Return the material from the line containing "At what coordinates" through the line containing "pos(52,514)", leaving out the pictures.

[SOURCE MATERIAL]
::::

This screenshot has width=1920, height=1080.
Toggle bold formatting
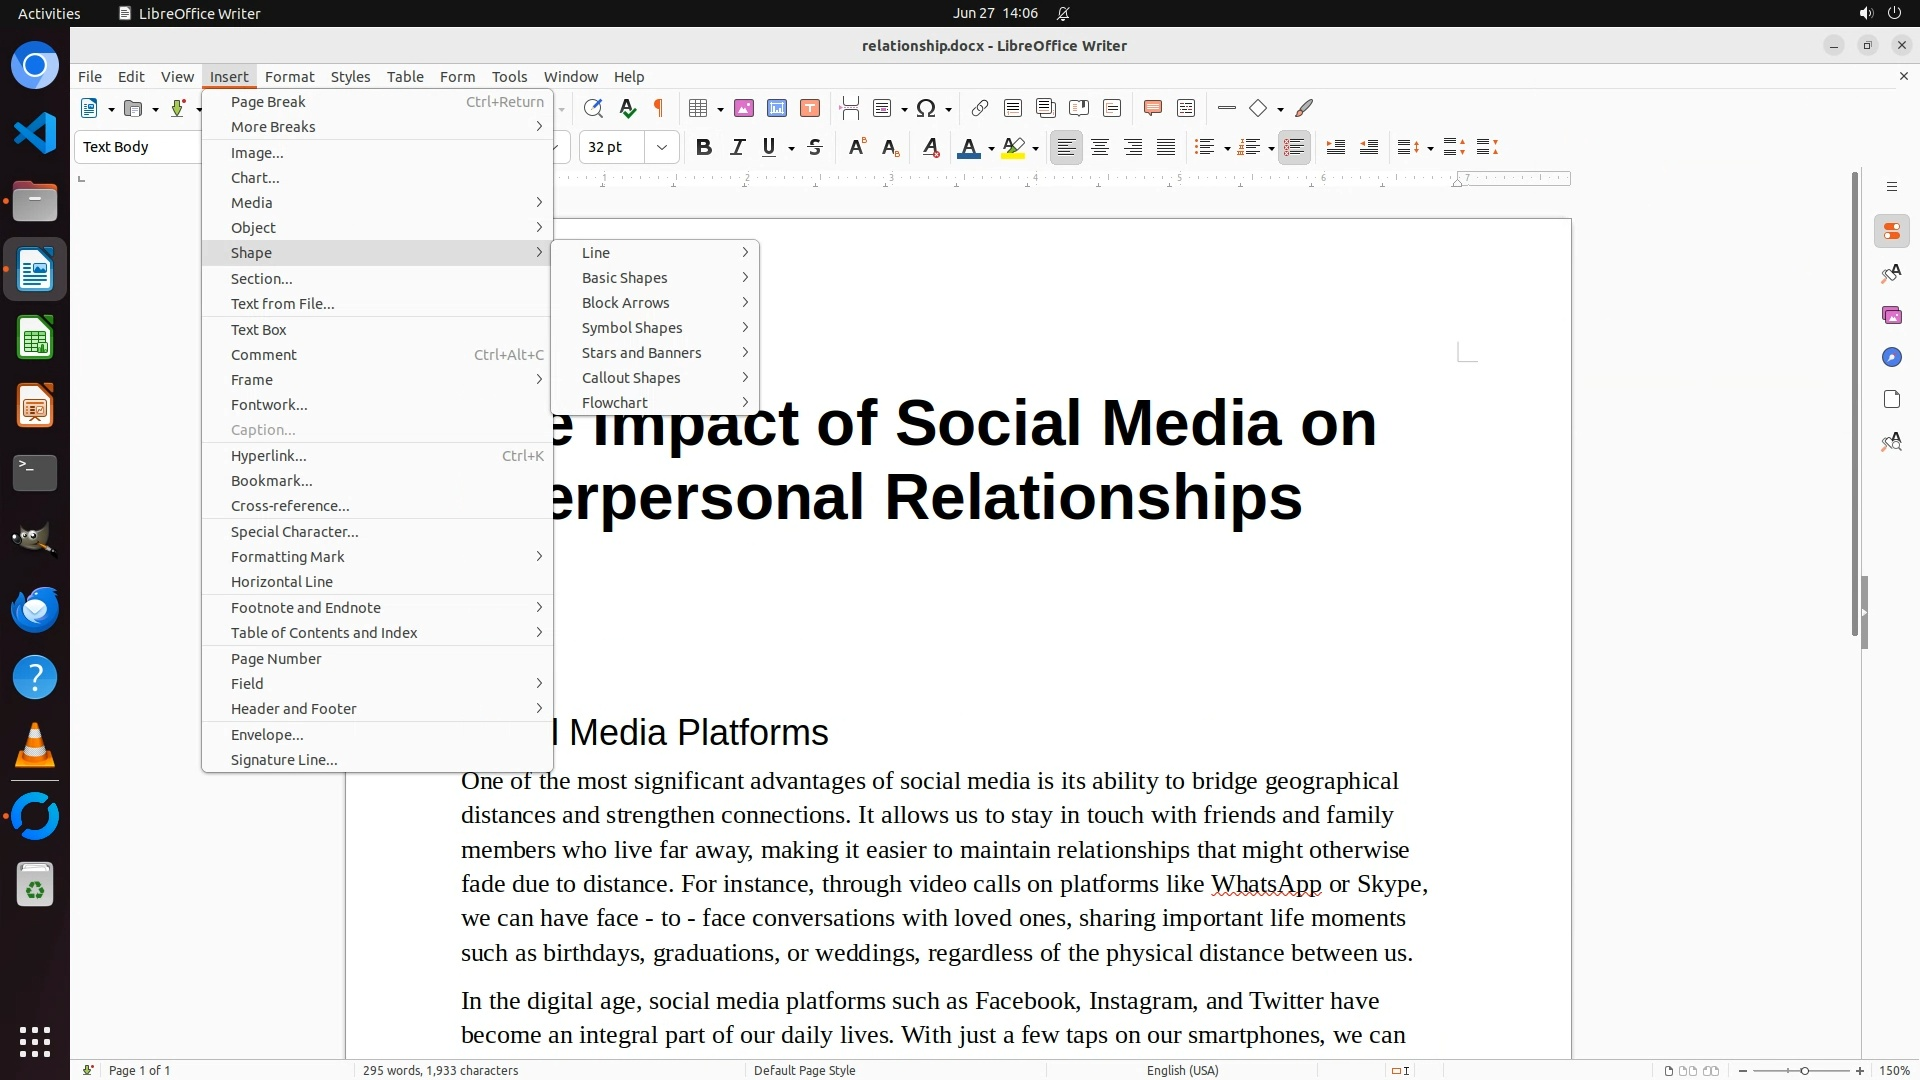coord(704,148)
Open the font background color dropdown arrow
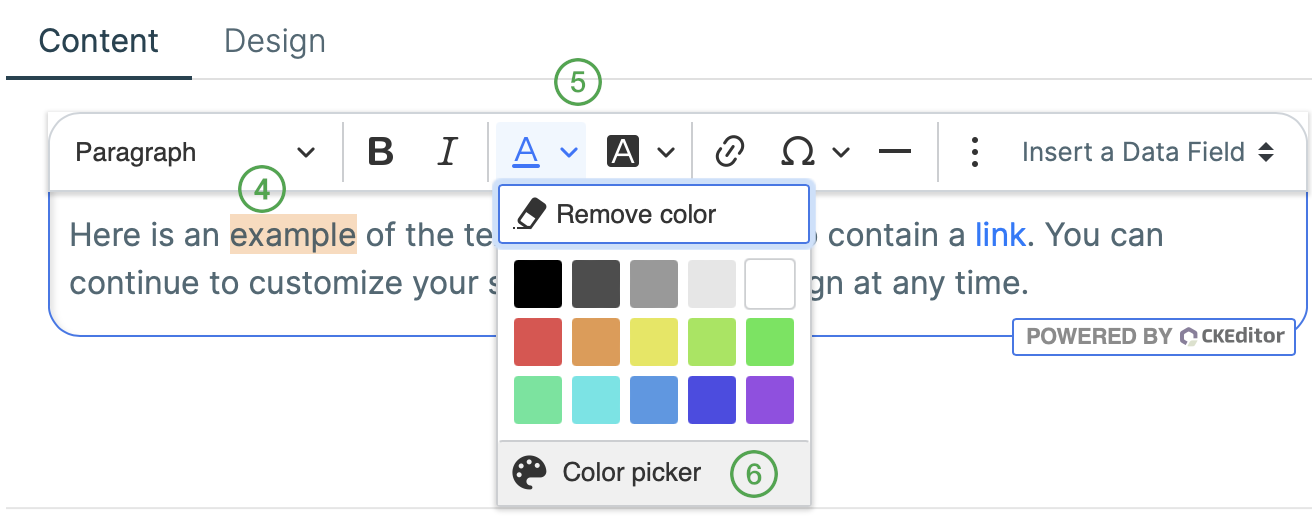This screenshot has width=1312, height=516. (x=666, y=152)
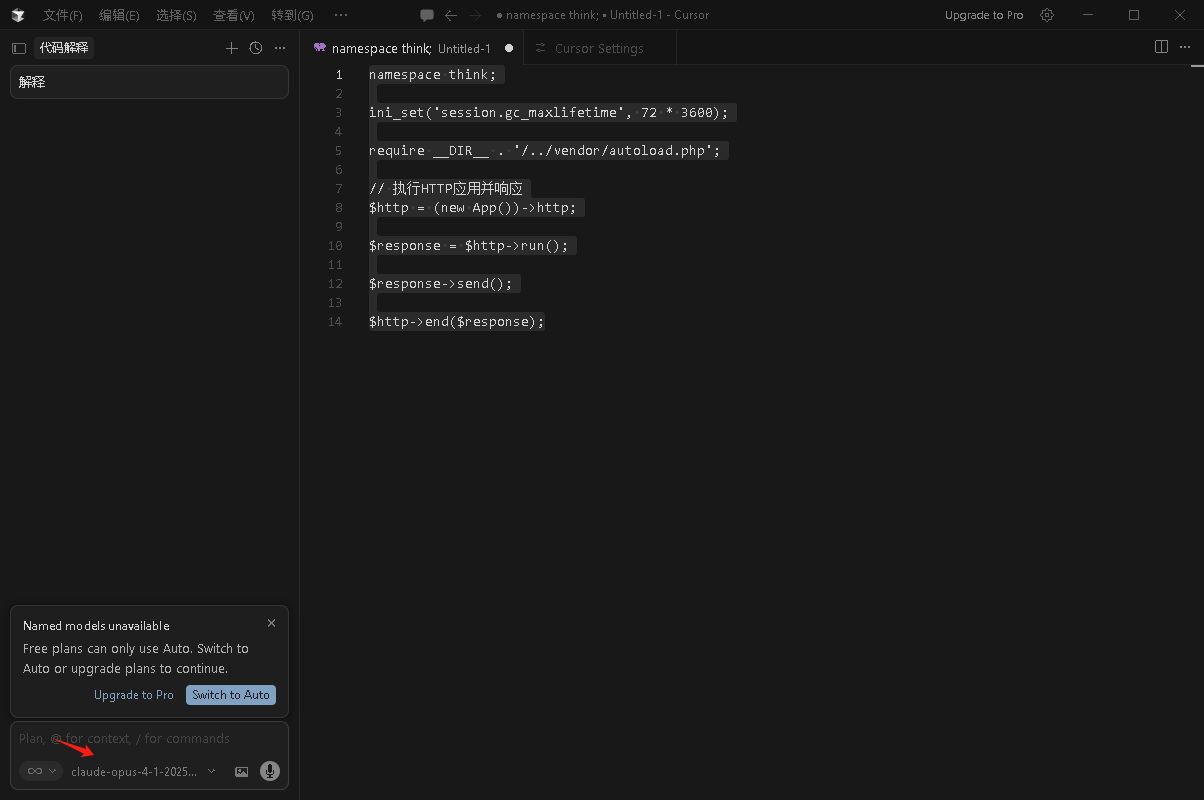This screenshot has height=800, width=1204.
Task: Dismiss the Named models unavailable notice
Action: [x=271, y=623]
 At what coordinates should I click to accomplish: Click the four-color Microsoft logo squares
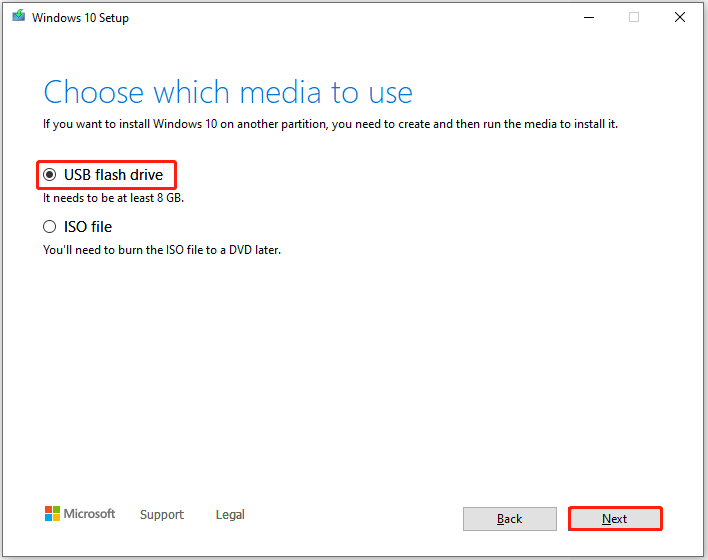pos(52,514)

::::

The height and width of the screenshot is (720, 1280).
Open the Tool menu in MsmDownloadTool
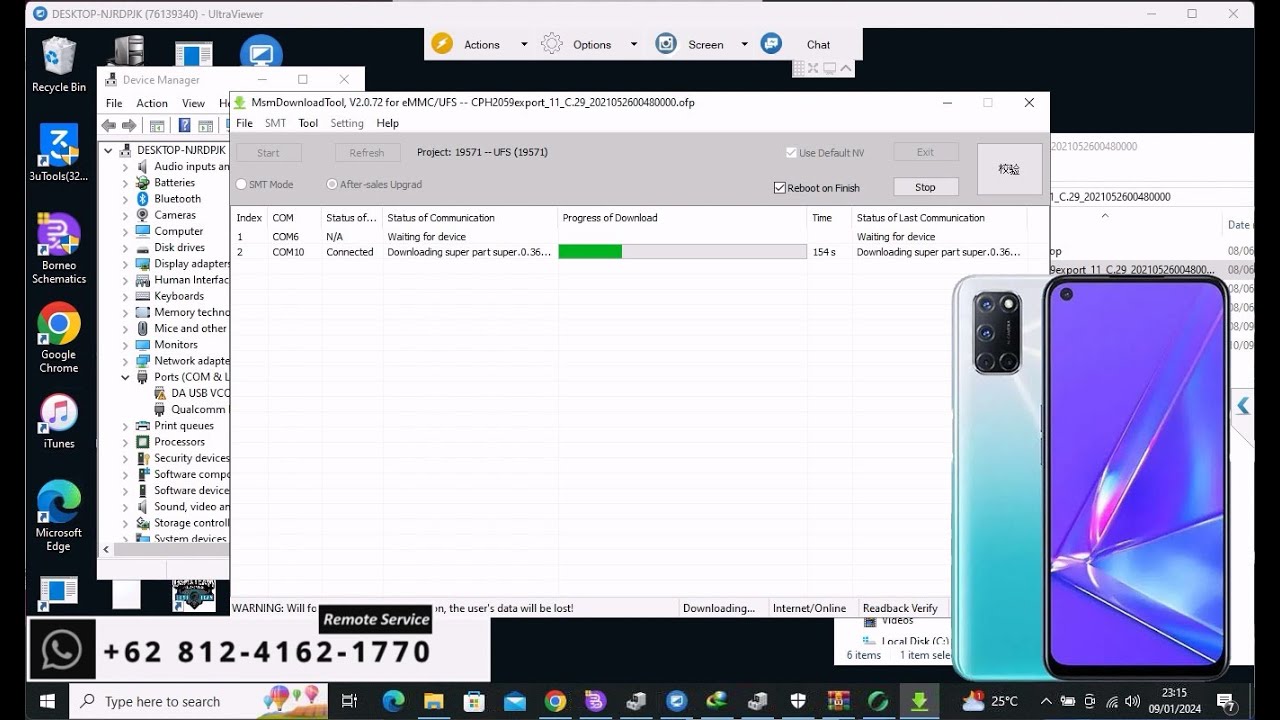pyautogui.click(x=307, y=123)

::::

[FINISHED EXERCISE]
 At what coordinates should I click to accomplish: Click the four-color Microsoft logo squares
pos(52,514)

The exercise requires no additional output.